I am also troubled by last week’s news – the timing of which was undoubtedly coordinated with this week’s rulemaking – that the Federal Housing Finance Agency is pushing Fannie Mae and Freddie Mac to consider programs that would make it easier for borrowers to obtain mortgage loans with down payments as low as three percent.[14] As prominent housing market scholar Mark Calabria remarked, “[t]hree percent [down payments] can disappear and become zero real quick…This is the sort of thing that gets people underwater.”[15]
Given the apparent ease with which the majority of this Commission working hand-in-hand with the Administration’s housing market policy makers are willing to further entrench the government in this market and continue to crowd out the private lenders, I have considerable skepticism as to whether taxpayer-backed GSE-sponsored securitizations will ever be subject to the risk retention requirements and be forced to operate on the same level playing field as private securitizations.[16]
Thank you and I have no questions.
[1] 15 U.S.C. Sec. 78o-11.
[2] Dodd-Frank Wall Street Reform and Consumer Protection Act, Pub.
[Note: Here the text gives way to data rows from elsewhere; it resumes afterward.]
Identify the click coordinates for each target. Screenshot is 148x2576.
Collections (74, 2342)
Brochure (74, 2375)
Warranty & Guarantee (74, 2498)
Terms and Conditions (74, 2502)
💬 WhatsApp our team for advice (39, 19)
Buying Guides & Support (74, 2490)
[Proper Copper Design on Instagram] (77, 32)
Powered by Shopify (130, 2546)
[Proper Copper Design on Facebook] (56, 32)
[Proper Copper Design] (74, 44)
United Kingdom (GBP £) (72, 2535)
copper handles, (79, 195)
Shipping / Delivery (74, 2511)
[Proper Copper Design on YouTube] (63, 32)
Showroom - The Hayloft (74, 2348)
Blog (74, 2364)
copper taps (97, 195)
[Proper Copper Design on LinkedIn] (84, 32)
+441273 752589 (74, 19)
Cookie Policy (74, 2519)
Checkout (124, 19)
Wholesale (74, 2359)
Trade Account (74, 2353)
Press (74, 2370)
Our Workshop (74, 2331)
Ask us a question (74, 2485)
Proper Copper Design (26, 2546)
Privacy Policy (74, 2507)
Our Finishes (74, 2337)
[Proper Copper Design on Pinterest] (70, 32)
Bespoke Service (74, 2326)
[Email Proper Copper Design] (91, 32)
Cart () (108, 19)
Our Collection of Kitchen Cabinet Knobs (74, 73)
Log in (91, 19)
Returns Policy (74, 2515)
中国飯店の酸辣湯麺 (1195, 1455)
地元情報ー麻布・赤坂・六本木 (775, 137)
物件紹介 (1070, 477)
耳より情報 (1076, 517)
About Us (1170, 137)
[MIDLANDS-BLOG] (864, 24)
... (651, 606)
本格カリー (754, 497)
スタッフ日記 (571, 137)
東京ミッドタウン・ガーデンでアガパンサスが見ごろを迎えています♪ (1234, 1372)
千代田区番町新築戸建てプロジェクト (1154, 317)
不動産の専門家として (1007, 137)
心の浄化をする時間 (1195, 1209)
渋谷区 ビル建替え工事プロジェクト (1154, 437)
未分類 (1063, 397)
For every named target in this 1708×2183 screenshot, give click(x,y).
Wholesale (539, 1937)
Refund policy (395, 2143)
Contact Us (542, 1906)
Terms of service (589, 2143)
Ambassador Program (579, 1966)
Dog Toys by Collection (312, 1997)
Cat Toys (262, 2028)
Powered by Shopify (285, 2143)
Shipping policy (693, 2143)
L. No. 111-203, 124 Stat. 1376 (2010) (“Dodd-Frank Act”).
[3] 15 U.S.C. Sec. 78w(a)(2).
[4] 15 U.S.C. Sec. 78c(f).
[5] See Commissioner Michael S. Piwowar, Statement Regarding Joint Rule Reproposal Concerning Credit Risk Retention (Aug. 28, 2013).
[6] Credit Risk Retention, Exchange Act Release No. 73407 (Oct. 22, 2014), at 548 n. 476 (“Adopting Release”).
[7] Adopting Release at 429-30 (citing Board of Governors of the Federal Reserve System, Report to the Congress on Risk Retention (Oct. 2010), and Financial Stability Oversight Committee, Macroeconomic Effects of Risk Retention Requirements (Jan. 2011)).
[8] Adopting Release at 438-40.
[9] Adopting Release at 467-68.
[10] Id.
[11] Id.
[12] Federal Housing Finance Agency, Conservator’s Report on the Enterprises’ Financial Performance (First Quarter 2013), available at http://www.fhfa.gov/AboutUs/Reports/ReportDocuments/2013-1Q_ConservatorsRpt_508.pdf.
[13] Adopting Release at 554.
[14] Joe Light, Mortgage Giants Set to Loosen Lending – Fannie, Freddie Near Deal to Lift Limits; Concerns Persist, The Wall Street Journal (Oct. 18, 2014), at A1.
[15] Id.
[16] See also Commissioner Daniel M. Gallagher and Commissioner Michael S. Piwowar, Government Punts on Meaningful Mortgage Standards, The Wall Street Journal (Jun. 26, 2014) (expressing concern that a majority of the Commission intended to surrender the definition of “qualified residential mortgage” to the Bureau of Consumer Financial Protection (CFPB)). The CFPB is unaccountable to Congress pursuant to the normal appropriations process. See Section 1017 of the Dodd-Frank Act.